<< Back

Introduction to Metamorphic Testing on Classifiers

A considerable amount of research on metamorphic testing on classifiers is driven by Columbia University. This blog provides an overview of work done so far in the metamorphic testing approach used for classifier algorithms in data mining/machine learning. The majority of the research effort in the domain of machine learning focuses on building more accurate models that can better achieve the goal of automated learning from the real world. However, to date very little work has been done on assuring the correctness of the software applications that perform machine learning.

Formal proofs of an algorithm's optimal quality do not guarantee that an application implements or uses the algorithm correctly, and thus software testing is necessary.

Metamorphic testing is a testing technique that uses properties of functions such that it is possible to predict expected changes to the output for particular changes to the input, based on so-called "metamorphic relations" between given sets of inputs and their corresponding outputs. Xie et al. notes that although the correct output cannot be known in advance, if the change is not as expected, then a defect must exist.

Supervised ML applications consist of two phases. The first phase (called the training phase) analyzes the training data; the result of this analysis is a model that attempts to make generalizations about how the attributes relate to the label. In the second phase (called the testing phase), the model is applied to another, previously-unseen data set (the testing data) where the labels are unknown. In a classification algorithm, the system attempts to predict the label of each individual

The first step is to identify a set of properties ("metamorphic relations", or MRs) that relate multiple pairs of inputs and outputs of the target program. Then, pairs of source test cases and their corresponding follow-up test cases are constructed based on these MRs. We then execute all these test cases using the target program, and check whether the outputs of the source and follow-up test cases satisfy their corresponding MRs. e.g multiply a set of numbers by 2, there sum will be 2x since there input were just stretched out.

Some established MRs in classification algorithms are listed below.
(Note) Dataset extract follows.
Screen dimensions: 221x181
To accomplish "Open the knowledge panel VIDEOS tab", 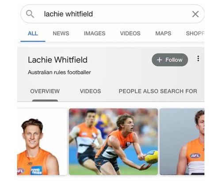I will click(x=90, y=91).
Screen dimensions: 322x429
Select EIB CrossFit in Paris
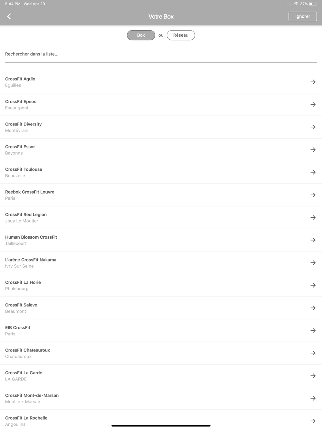click(x=161, y=331)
For more information about the MRs, please see my references.

MRs in classification algorithms:

  1. MR-0: Consistence with affine transformation.
  2. MR-1.1: Permutation of class labels.
  3. MR-1.2: Permutation of the attribute.
  4. MR-2.1: Addition of uninformative attributes.
  5. MR-2.2: Addition of informative attributes.
  6. MR-3.1: Consistence with re-prediction.
  7. MR-3.2: Additional training sample.
  8. MR-4.1: Addition of classes by duplicating samples.
  9. MR-4.2: Addition of classes by re-labeling samples.
  10. MR-5.1: Removal of classes.
  11. MR-5.2: Removal of samples.

So, it is not hard to see that metamorphic testing is simple to implement, effective, easily automatable, and independent of any particular programming language.
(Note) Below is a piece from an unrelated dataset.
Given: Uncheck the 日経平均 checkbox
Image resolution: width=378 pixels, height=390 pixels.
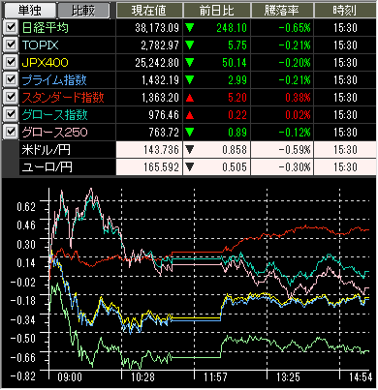Looking at the screenshot, I should tap(11, 27).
An Introduction to Automated Metamorphic System Testing (as described by Murphy et al.)

Automating testing at the system level by treating the application as a black box and checking that the metamorphic properties of the entire application hold after its execution. This will not require the tester to have access to the source code, but only to know the system's metamorphic properties.

The testing approach used by (Murphy et al.) is supported by an implementation framework called Amsterdam. This testing framework automates the process by which program input data is modified, multiple executions of the application with its different inputs are run in parallel, and the outputs of the executions are compared to check that the metamorphic properties are satisfied.
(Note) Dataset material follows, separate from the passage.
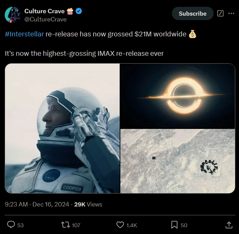Bookmark this post with the bookmark icon
The height and width of the screenshot is (234, 239).
174,225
For instance, the manual transformation of the input data can be laborious and error-prone, especially when the input consists of large tables of data, rather than just scalars or small sets. On a similar note, input data that is not human-readable (for instance, binary files representing network traffic) cannot easily be manually modified and thus a tool is necessary.

One-off scripts could be created, but to date there is no general framework that addresses different types of transformations and different types of input formats for purposes of metamorphic testing.

Additionally, the manual comparison the program outputs can also cause problems. Like input data, comparing manually can be error-prone and tedious. Tools like "diff" maybe sometimes useful but not when they are large number of changes between them. Furthermore, utilizing automation tools like Amsterdam solves this problem.